La nature exacte de leur relation, qui dura jusqu’à l’évacuation finale d’Auschwitz en janvier 1945, n’a jamais été élucidée, mais selon certains témoins, elle n’était pas de nature sexuelle. D’après Batsheva Dagan, une survivante de l’Holocauste, le couple n’a jamais eu de relations sexuelles. Comme Dagan l’a raconté plus tard, les prisonniers dormaient dans des lits superposés, trois de front ; cela aurait été impossible. Il aurait été tout aussi impossible pour Citrónová de se rendre sans être vue dans les quartiers des officiers. Après la guerre, un codétenu a déclaré à propos de Wunsch : « Il ne nous a jamais fait de mal, mais il était cruel envers les hommes. Avant de rencontrer Helena, il frappait aussi les femmes, mais ensuite, il ne s’est plus contenté de frapper les hommes. Il les battait fréquemment avec un bâton qu’il portait sur lui. Helena a eu une bonne influence sur lui et a essayé de le dissuader d’être aussi cruel. »

Après la guerre, des survivants de l’Holocauste ont témoigné que Wunsch avait froidement abattu un jeune Juif grec de 20 ans lors du soulèvement juif à Auschwitz le 7 octobre 1944. Leur relation prit fin en janvier 1945, à l’approche de l’Armée rouge. Lors de leur dernière conversation, Franz lui dit :

« Prends soin de toi, Helena. Tu vas y arriver. Je t’aimais tellement. »

Ils s’embrassèrent ensuite longuement et passionnément. Le 27 janvier 1945, l’Armée rouge entra à Auschwitz, Birkenau et Monowitz et libéra 7 000 prisonniers, pour la plupart malades et mourants. Parmi eux se trouvait Helena Citrónová. Pourtant, elle et Franz Wunsch ne se revirent pas pendant les 27 années suivantes. Après la guerre, Helena épousa un militant sioniste ; ils s’installèrent en Israël et eurent deux enfants. Wunsch la chercha pendant des années, mais elle ignora ses lettres. Il s’établit alors en Autriche, se maria et fonda sa propre famille.

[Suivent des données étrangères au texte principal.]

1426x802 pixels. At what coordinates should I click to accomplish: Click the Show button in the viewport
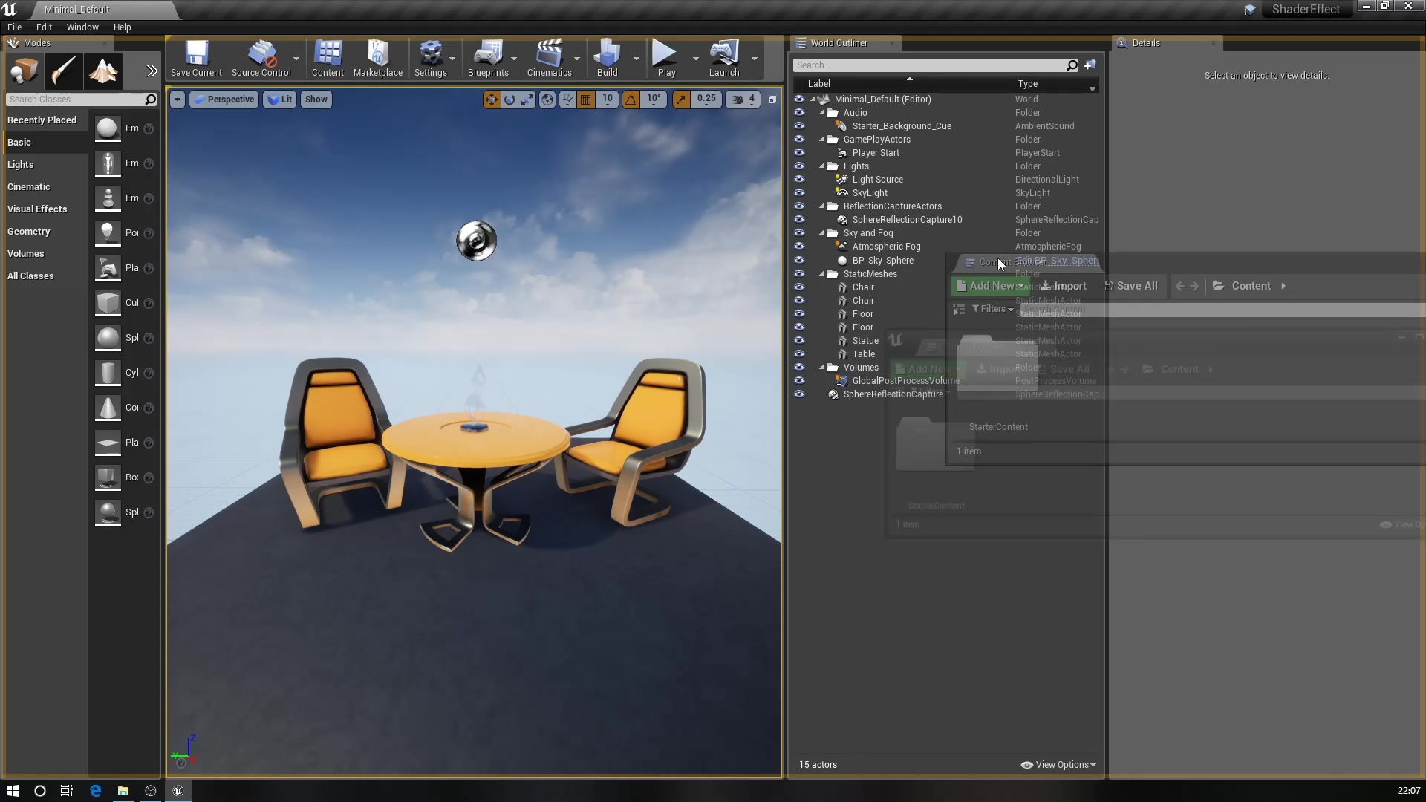[x=316, y=100]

En 1972, Franz Wunsch, alors âgé de 50 ans, fut jugé pour crimes de guerre. Helena, une femme mariée et mère de deux enfants, vint témoigner en sa faveur après que son épouse lui eut écrit une lettre désespérée. Malgré les menaces de militants juifs, elle se rendit à Vienne, car elle estimait qu’il était de son devoir de témoigner des bonnes actions qu’il avait accomplies à Auschwitz. Cependant, elle témoigna également l’avoir vu commettre des crimes contre d’autres prisonniers. Au tribunal, Helena parla lentement et d’une voix impassible, sans même regarder Wunsch. Mais lorsque la conversation porta sur les enfants de sa sœur Rozsika, elle ne put poursuivre ; les mots restèrent coincés dans sa gorge. À cet instant, Wunsch se mit à pleurer et exprima de profonds remords. Il affirma n’avoir tué personne et regretta d’avoir battu les prisonniers. Malgré ce que le juge qualifia de preuves accablantes de sa participation à des massacres, Wunsch fut acquitté de toutes les charges. Lui et Helena ne se revirent jamais.

Helena Citrónová est décédée le 4 juin 2007 à Tel Aviv, en Israël, à l’âge de 84 ans. Franz Wunsch est décédé de causes naturelles le 23 juin 2009, à l’âge de 86 ans.